**DIRECTIONS:**
Restate each entry word for word, leaving nothing out.

[Records contained in a dataset]
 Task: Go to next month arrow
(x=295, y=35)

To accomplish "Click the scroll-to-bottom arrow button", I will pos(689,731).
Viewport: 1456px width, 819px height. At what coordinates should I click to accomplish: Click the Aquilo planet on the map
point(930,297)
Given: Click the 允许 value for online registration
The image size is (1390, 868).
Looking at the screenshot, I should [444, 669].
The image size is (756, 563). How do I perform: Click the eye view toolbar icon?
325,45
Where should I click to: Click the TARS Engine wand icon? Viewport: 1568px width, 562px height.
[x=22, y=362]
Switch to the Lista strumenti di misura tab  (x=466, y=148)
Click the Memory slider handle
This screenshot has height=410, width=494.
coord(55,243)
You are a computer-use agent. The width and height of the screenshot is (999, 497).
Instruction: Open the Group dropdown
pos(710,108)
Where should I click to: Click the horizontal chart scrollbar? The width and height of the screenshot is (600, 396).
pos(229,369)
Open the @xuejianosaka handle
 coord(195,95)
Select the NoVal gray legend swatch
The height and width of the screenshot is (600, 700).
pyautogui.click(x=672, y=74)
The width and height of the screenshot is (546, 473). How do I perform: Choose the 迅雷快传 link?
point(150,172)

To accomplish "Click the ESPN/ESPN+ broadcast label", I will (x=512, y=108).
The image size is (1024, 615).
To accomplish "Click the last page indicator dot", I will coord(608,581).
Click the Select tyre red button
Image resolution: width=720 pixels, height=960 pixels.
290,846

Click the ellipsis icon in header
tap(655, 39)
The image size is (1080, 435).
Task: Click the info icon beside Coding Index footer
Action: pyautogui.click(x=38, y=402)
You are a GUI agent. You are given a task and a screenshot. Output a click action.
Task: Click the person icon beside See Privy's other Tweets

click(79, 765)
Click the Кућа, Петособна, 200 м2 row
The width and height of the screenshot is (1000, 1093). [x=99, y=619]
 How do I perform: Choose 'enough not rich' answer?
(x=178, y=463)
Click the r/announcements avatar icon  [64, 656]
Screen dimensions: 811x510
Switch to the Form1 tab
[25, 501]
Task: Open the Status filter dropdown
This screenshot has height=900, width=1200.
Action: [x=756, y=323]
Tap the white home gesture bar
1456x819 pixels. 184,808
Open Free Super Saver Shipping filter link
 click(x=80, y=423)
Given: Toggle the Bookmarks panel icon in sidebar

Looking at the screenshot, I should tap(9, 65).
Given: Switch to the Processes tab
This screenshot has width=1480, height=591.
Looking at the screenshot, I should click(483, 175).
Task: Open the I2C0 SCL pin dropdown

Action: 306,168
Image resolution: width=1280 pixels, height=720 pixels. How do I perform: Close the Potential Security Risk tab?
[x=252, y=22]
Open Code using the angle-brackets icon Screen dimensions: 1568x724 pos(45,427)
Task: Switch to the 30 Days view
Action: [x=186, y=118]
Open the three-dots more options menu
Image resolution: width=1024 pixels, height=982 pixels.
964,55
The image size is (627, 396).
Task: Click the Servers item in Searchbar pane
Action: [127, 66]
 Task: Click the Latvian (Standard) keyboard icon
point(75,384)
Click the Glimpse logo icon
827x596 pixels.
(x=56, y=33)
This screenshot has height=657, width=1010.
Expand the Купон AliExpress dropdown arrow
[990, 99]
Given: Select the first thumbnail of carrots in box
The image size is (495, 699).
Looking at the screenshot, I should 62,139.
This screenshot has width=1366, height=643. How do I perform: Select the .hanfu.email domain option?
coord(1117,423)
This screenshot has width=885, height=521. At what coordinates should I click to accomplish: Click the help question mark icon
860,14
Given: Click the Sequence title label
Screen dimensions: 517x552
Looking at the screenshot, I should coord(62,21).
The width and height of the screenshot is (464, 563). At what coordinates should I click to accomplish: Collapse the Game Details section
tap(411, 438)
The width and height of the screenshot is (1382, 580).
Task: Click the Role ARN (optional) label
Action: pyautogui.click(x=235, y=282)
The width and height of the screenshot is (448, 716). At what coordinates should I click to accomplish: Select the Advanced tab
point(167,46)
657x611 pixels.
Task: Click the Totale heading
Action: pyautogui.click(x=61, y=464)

**WRITTEN ANSWER:**
 Task: Go to next month arrow
(x=295, y=35)

To accomplish "Click the scroll-to-bottom arrow button", I will pos(689,731).
Viewport: 1456px width, 819px height. At what coordinates should I click to accomplish: Click the Aquilo planet on the map
point(930,297)
Given: Click the 允许 value for online registration
The image size is (1390, 868).
Looking at the screenshot, I should [444, 669].
The image size is (756, 563). How do I perform: Click the eye view toolbar icon?
325,45
Where should I click to: Click the TARS Engine wand icon? Viewport: 1568px width, 562px height.
[x=22, y=362]
Switch to the Lista strumenti di misura tab  (x=466, y=148)
Click the Memory slider handle
This screenshot has height=410, width=494.
coord(55,243)
You are a computer-use agent. The width and height of the screenshot is (999, 497).
Instruction: Open the Group dropdown
pos(710,108)
Where should I click to: Click the horizontal chart scrollbar? The width and height of the screenshot is (600, 396).
pos(229,369)
Open the @xuejianosaka handle
 coord(195,95)
Select the NoVal gray legend swatch
The height and width of the screenshot is (600, 700).
pyautogui.click(x=672, y=74)
The width and height of the screenshot is (546, 473). How do I perform: Choose the 迅雷快传 link?
point(150,172)

To accomplish "Click the ESPN/ESPN+ broadcast label", I will (x=512, y=108).
The image size is (1024, 615).
To accomplish "Click the last page indicator dot", I will coord(608,581).
Click the Select tyre red button
Image resolution: width=720 pixels, height=960 pixels.
290,846

Click the ellipsis icon in header
tap(655, 39)
The image size is (1080, 435).
Task: Click the info icon beside Coding Index footer
Action: pyautogui.click(x=38, y=402)
You are a GUI agent. You are given a task and a screenshot. Output a click action.
Task: Click the person icon beside See Privy's other Tweets

click(79, 765)
Click the Кућа, Петособна, 200 м2 row
The width and height of the screenshot is (1000, 1093). [x=99, y=619]
 How do I perform: Choose 'enough not rich' answer?
(x=178, y=463)
Click the r/announcements avatar icon  [64, 656]
Screen dimensions: 811x510
Switch to the Form1 tab
[25, 501]
Task: Open the Status filter dropdown
This screenshot has height=900, width=1200.
Action: [x=756, y=323]
Tap the white home gesture bar
1456x819 pixels. 184,808
Open Free Super Saver Shipping filter link
 click(x=80, y=423)
Given: Toggle the Bookmarks panel icon in sidebar

Looking at the screenshot, I should tap(9, 65).
Given: Switch to the Processes tab
This screenshot has width=1480, height=591.
Looking at the screenshot, I should click(483, 175).
Task: Open the I2C0 SCL pin dropdown

Action: 306,168
Image resolution: width=1280 pixels, height=720 pixels. How do I perform: Close the Potential Security Risk tab?
[x=252, y=22]
Open Code using the angle-brackets icon Screen dimensions: 1568x724 pos(45,427)
Task: Switch to the 30 Days view
Action: [x=186, y=118]
Open the three-dots more options menu
Image resolution: width=1024 pixels, height=982 pixels.
964,55
The image size is (627, 396).
Task: Click the Servers item in Searchbar pane
Action: [127, 66]
 Task: Click the Latvian (Standard) keyboard icon
point(75,384)
Click the Glimpse logo icon
827x596 pixels.
(x=56, y=33)
This screenshot has height=657, width=1010.
Expand the Купон AliExpress dropdown arrow
[990, 99]
Given: Select the first thumbnail of carrots in box
The image size is (495, 699).
Looking at the screenshot, I should 62,139.
This screenshot has width=1366, height=643. How do I perform: Select the .hanfu.email domain option?
coord(1117,423)
This screenshot has width=885, height=521. At what coordinates should I click to accomplish: Click the help question mark icon
860,14
Given: Click the Sequence title label
Screen dimensions: 517x552
Looking at the screenshot, I should coord(62,21).
The width and height of the screenshot is (464, 563). At what coordinates should I click to accomplish: Collapse the Game Details section
tap(411, 438)
The width and height of the screenshot is (1382, 580).
Task: Click the Role ARN (optional) label
Action: pyautogui.click(x=235, y=282)
The width and height of the screenshot is (448, 716). At what coordinates should I click to accomplish: Select the Advanced tab
point(167,46)
657x611 pixels.
Task: Click the Totale heading
Action: pyautogui.click(x=61, y=464)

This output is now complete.